Наталья прислушалась. Квартира отвечала тишиной. И стенные часы металлическим пунктиром подчеркивали эту тишину. Тук-тук-тук. Начало седьмого утра. Наталья села, согнула левую руку в локте, оперлась на нее телом и медленно прилегла на левый бок.
Позавчера, когда в квартире собрались на тридцатый день близкие и друзья семьи – а их было всего человек десять – Наталья, по настоянию Антонины Николаевны, ушла к своим родителям. В таком состоянии совершенно необязательно присутствовать на поминках. В то же время Татьяна Саввишна приехала к Дубровским. Отец же, сославшись на занятость, зайти отказался. Как он еще выбрался на Еврейское кладбище, непонятно. Видно до этого здорово поссорились с Татьяной Саввишной, потому что они стояли по разные стороны от могилы, словно незнакомые между собой. Как ни отговаривали Наталью, она тогда настояла на своем и поехала проститься с Наумом Самуиловичем.
Кладбище, расположенное между железной дорогой и какими-то заводскими корпусами, произвело на Наталью тягостное впечатление, но не потому, что это было именно кладбище. Узкие дорожки, со следами башмаков на сером, комковатом весеннем снегу, едва виднелись среди тесно расположенных могил. Памятники – роскошные, богатые – соседствовали с множеством простых, незатейливых надгробий. Полуразрушенное каменное здание некогда величественной синагоги, двери которой были заколочены деревянным досками, напоминало крепость после длительной вражьей осады, а фигуры нищих – остатки поверженных армий. Сразу через дорожку от синагоги вздыбился склеп знаменитого русского скульптора Марка Антокольского с выбитыми на фронтоне названиями его главных работ – скульптур Ивана Грозного, Петра Первого. Рядом – гранитная стела доктора Герштейна. Тут Соломон Щедровицкий, профессор-эндокринолог. Напротив – черный обелиск с шаром и надписью «Человечество едино». Чей?! Какой-то Лев Штернберг, профессор-этнограф.

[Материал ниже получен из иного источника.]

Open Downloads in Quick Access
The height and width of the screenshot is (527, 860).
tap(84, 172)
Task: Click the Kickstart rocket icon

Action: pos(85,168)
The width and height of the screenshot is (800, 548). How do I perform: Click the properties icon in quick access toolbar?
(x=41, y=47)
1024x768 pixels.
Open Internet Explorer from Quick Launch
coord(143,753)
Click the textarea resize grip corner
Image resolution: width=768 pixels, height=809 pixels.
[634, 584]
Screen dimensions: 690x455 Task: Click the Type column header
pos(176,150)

Наталья оставила толпу, окружившую гроб, стоящий на песчаном бруствере, и услышала, как ее негромко кликнул отец. Сергей Алексеевич приблизился к дочери, взял ее под руку.
Они шли по аллее, считывая фамилии с массивных обелисков и стел. Снега, как ни странно, было немного. Кругом захоронены знаменитости: врачи, важные чиновники, издатели, архитекторы, раввины, юристы, инженеры, артисты. Массивный гранитный саркофаг – но почему-то без надписи – охраняла чугунная ограда. И тут же, на листе фанеры, кто-то от руки написал черной краской: «Барон Давид Гинцбург – крупный общественный и государственный деятель России. 1857–1910».
Наталья боковым зрением видела, как отец с вниманием читает могильные надписи.
– Да-а-а. – пробормотал Сергей Алексеевич. – Пошли обратно, а то затеряемся. Надо еще бросить горсть земли Науму Самуиловичу. Или камешек.